Message pertinent, en effet, mais combien d’entre nous sont-ils réellement disposés à laisser tomber leurs portables ?…

Nicole Bertin




Un nombreux public, prêt à être heureux, réuni au palais des congrès de Royan
• La bonne proportion : 
une émotion négative pour deux ou trois positives ! 


• Le bonheur serait-il de ressentir toutes les émotions ? Dans un récent article du New York Times, Gabriele Oettingen, professeur de psychologie à l’Université de New York et de Hambourg et auteur de « Repenser la pensée positive : au cœur de la nouvelle science de la motivation » explique que plusieurs études menées par son équipe montrent que la pensée positive à « tout prix » pourrait être contre productive. Elle tromperait les esprits dans la mesure où elle conduirait à percevoir les objectifs comme déjà atteints, ce qui diminuerait la motivation à les atteindre. A l’inverse, le fait de penser de manière trop centrée sur les obstacles et le négatif produirait des résultats similaires. La meilleure attitude serait donc ce qu’elle appelle le « mental contrasting » que nous pourrions traduire par « contraste mental ». Cela consiste à adopter une position intermédiaire, hybride, entre la pensée positive et le réalisme. Les études les plus récentes montrent que le fait de penser positif est certes plaisant, mais qu’il n’est pas bon pour nous et minore nos résultats.


• Les traditionnelles journées de la psychiatrie, organisées par le comité que préside le Dr Olivier Dubois, psychiatre à Saujon, et le Rotary club de Royan, sont importantes parce qu’elles regroupent des professionnels de renom, spécialistes, généralistes, gériatres, psychiatres, neurologues et autres activités médicales. Cette année, le thème gravitait autour du bonheur dont il faut rechercher les clés : « Lors de ses consultations, le médecin rencontre des patients qui expriment leurs craintes, leurs souffrances, qu’elles soient psychiques, physiques ou morales ou spirituelles. Il n’est pas rare d’avoir en face de nous un patient avec qui nous allons aborder la notion de bonheur en réponse à la frustration, au mal-être, à la maladie », explique Dr Christophe André, psychiatre.


•  Christophe André a dédié sa communication à Jean-Pierre Olié, chef de service à l’hôpital Sainte-Anne durant de nombreuses années. Il a eu « le grand mérite de m’accueillir dans son services en me laissant les coudées franches », dit-il.
━━━━━━━━━━━━━━━━━━━━
Consigne
Recopiez à l'identique le passage de l'article sur les journées de la psychiatrie consacrées au bonheur, de « Un nombreux public, prêt » à « trois positives ! ». La liste ci-dessous ne joue aucun rôle ici.

Données extraites
━━━━━━━━━━━━━━━━━━━━
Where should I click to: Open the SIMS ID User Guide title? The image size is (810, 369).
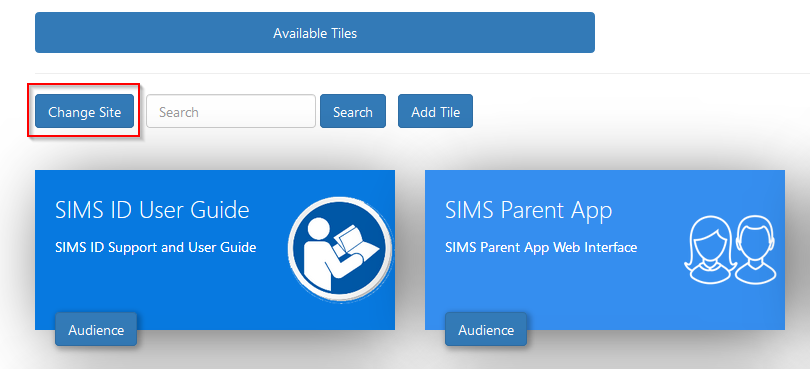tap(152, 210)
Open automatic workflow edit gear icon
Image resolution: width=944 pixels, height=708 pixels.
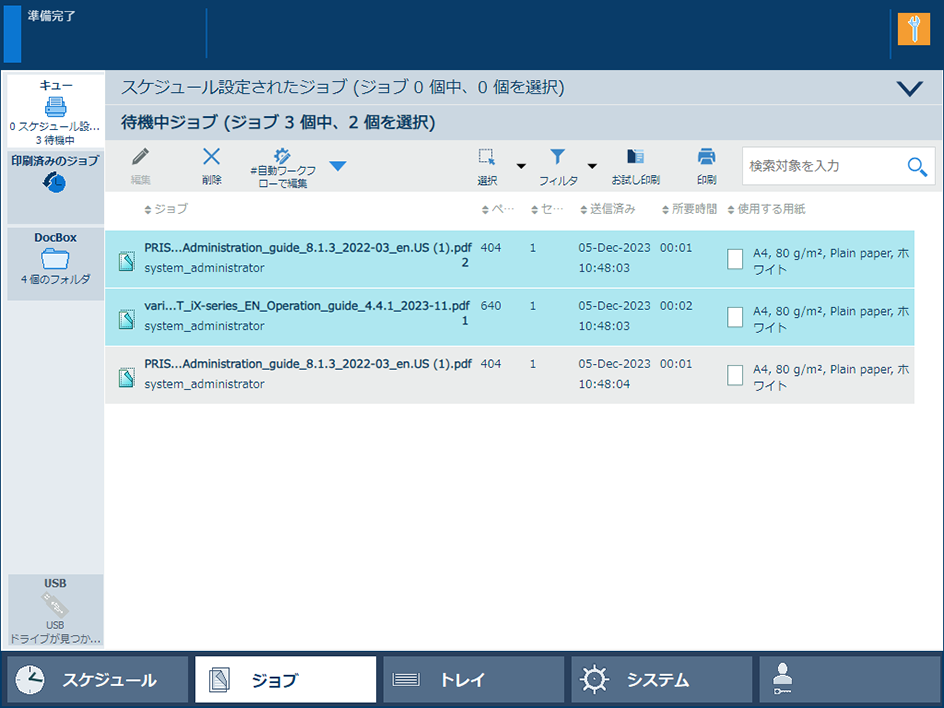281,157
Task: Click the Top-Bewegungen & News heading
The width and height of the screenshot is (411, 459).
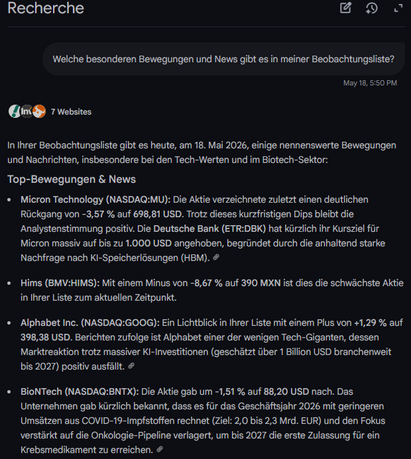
━━━━━━━━━━━━━━━━━━━━
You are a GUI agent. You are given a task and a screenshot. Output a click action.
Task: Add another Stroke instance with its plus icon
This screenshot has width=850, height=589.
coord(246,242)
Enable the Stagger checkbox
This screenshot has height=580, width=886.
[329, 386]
━━━━━━━━━━━━━━━━━━━━
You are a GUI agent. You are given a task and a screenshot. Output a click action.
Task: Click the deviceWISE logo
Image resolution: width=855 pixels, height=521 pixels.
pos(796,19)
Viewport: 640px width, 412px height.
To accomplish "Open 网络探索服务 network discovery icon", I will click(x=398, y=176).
━━━━━━━━━━━━━━━━━━━━
Résultat obtenu
Un nombreux public, prêt à être heureux, réuni au palais des congrès de Royan
• La bonne proportion : 
une émotion négative pour deux ou trois positives !